Hoy quiero referirme a una secta de creyentes que -contra toda evidencia- continúan pregonando la invencibilidad de la democracia liberal en el mundo. Llamémoslos, por decir algo, “La Iglesia del Liberalismo Triunfante”
Texto por: Juan Pablo Delgado Cantú
Si algo he entendido en mi breve investigación sobre cultos, es que la participación en uno de ellos nunca fue exclusiva de personas delirantes o con tendencias milenaristas.
Como expliqué en mi columna anterior [“El Síndrome de Estrumpcolmo”, Vértigo #1039], incluso cuando las creencias de un grupo sean ilógicas o disparatadas, la mayoría de los seguidores suelen ser personas funcionales, con educación, y provenientes de familias estables. Esto lo hemos visto en las últimas décadas, desde individuos que pertenecen a QAnon, NXIVM, o Heaven's Gate.
Con esto en mente, quisiera expandir un poco mi muestra de análisis para buscar tendencias cultistas en otros sectores de la sociedad que generalmente suelen ser considerados ilustrados y racionales. En particular, explorar las manías que subsisten en los círculos más altos de la academia y de la filosofía política. Por esto, hoy quiero referirme a una secta de creyentes que -contra toda evidencia- continúan pregonando la invencibilidad de la democracia liberal en el mundo. Llamémoslos, por decir algo, “La Iglesia del Liberalismo Triunfante”.
El credo central de su catecismo es la idea de que la globalización llevará invariablemente a un mundo más democrático y con mayor respeto a las libertades políticas, económicas y sociales. Que frente al incremento en el intercambio comercial y cultural, el liberalismo terminaría por permear a las naciones de todos los continentes; culminando con la destrucción de todas las barreras autoritarias y dictatoriales.
¿Les suena muy familiar, verdad? ¡Y cómo nos gustaría que todo esto fuera cierto! Por desgracia, toda la evidencia apunta en contra de esta gran ficción. Lo peligroso del asunto es que, de no abandonar nuestra ceguera religiosa, quizá un día despertemos y ya sea demasiado tarde para salvaguardar algo del naufragio democrático.

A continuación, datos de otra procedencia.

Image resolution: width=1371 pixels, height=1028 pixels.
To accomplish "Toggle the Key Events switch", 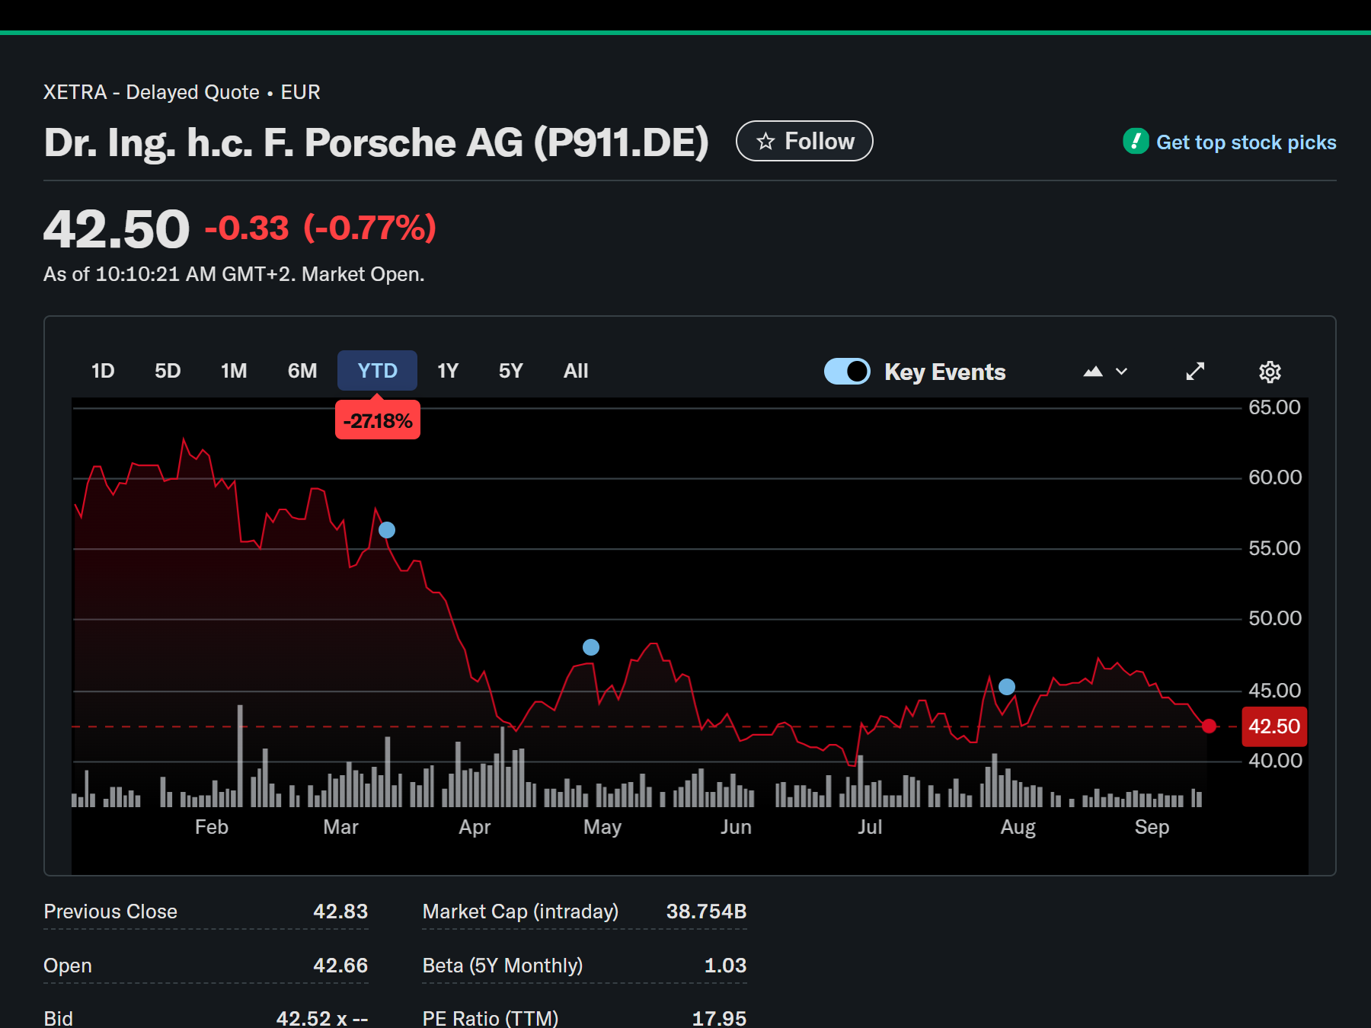I will pyautogui.click(x=847, y=372).
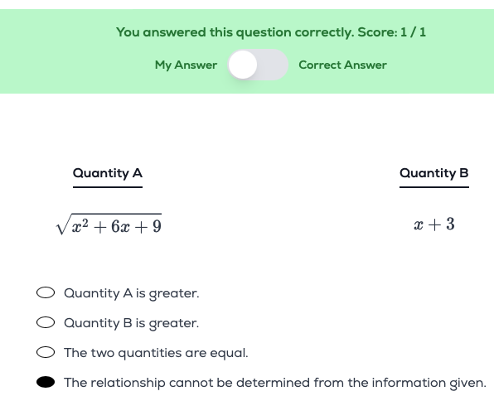494x396 pixels.
Task: Click the filled 'relationship cannot be determined' radio button
Action: (x=46, y=382)
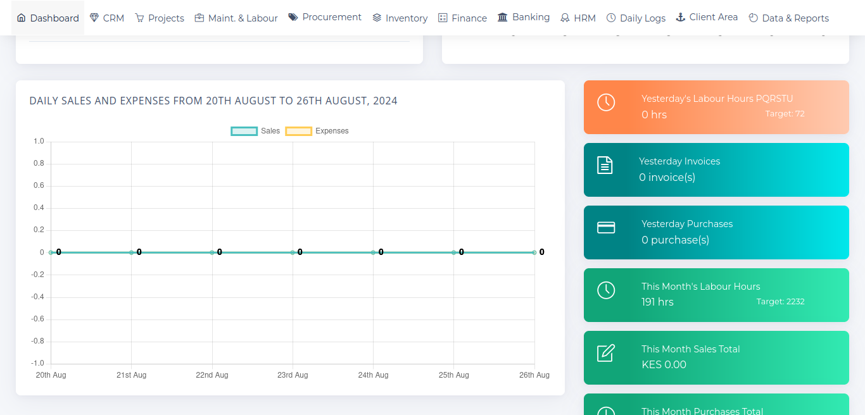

Veamos la evidencia: Por un lado, The Economist Intelligence Unit, que revisa y califica el estado de la democracia en 167 países, reveló que el año pasado sólo el 8.4% de la población mundial vivía en una “democracia plena”; mientras que más de un tercio de la humanidad vivía bajo un régimen autoritario. En su puntaje sobre salud democrática, el promedio mundial obtuvo una calificación de 5.37 de 10, el más bajo desde que The Economist comenzó sus mediciones en 2006.
También están las mediciones de Freedom House, que en su último informe concluyó que el estado de la democracia y los derechos humanos había empeorado en 80 países desde que inició la pandemia del covid-19. De acuerdo con Freedom House, en los últimos cuatro años, más de 100 países se han vuelto “menos democráticos” incluyendo a Canadá, Estados Unidos y la mayoría de Europa Occidental. ¡Terribles noticias!
Esto debería ser la alarma que despierte a todos que deseamos un mundo regido por los principios de una democracia liberal. Que algo quede claro: el liberalismo no goza de buena salud, está perdiendo la batalla en todo el mundo y revertir esta tendencia no será nada sencillo.
¿Qué podemos hacer? Lo primero sería reconocer que estamos en graves problemas. Lo segundo, dejar de pensar que la democracia es inevitable en un mundo globalizado. ¡Nunca lo fue! Lo tercero es comprender que toda acción anti-liberal que tome un gobierno -por más pequeña que sea- ayuda a erosionar la estructura democrática de un país; algo evidente con las numerosas medidas iliberales tomadas durante la pandemia del covid-19.
Es momento de escapar de La Iglesia del Liberalismo Triunfante y defender las últimas libertades que nos quedan. La luz al final del túnel no parece ser el paraíso prometido, sino un tren acercándose a toda velocidad.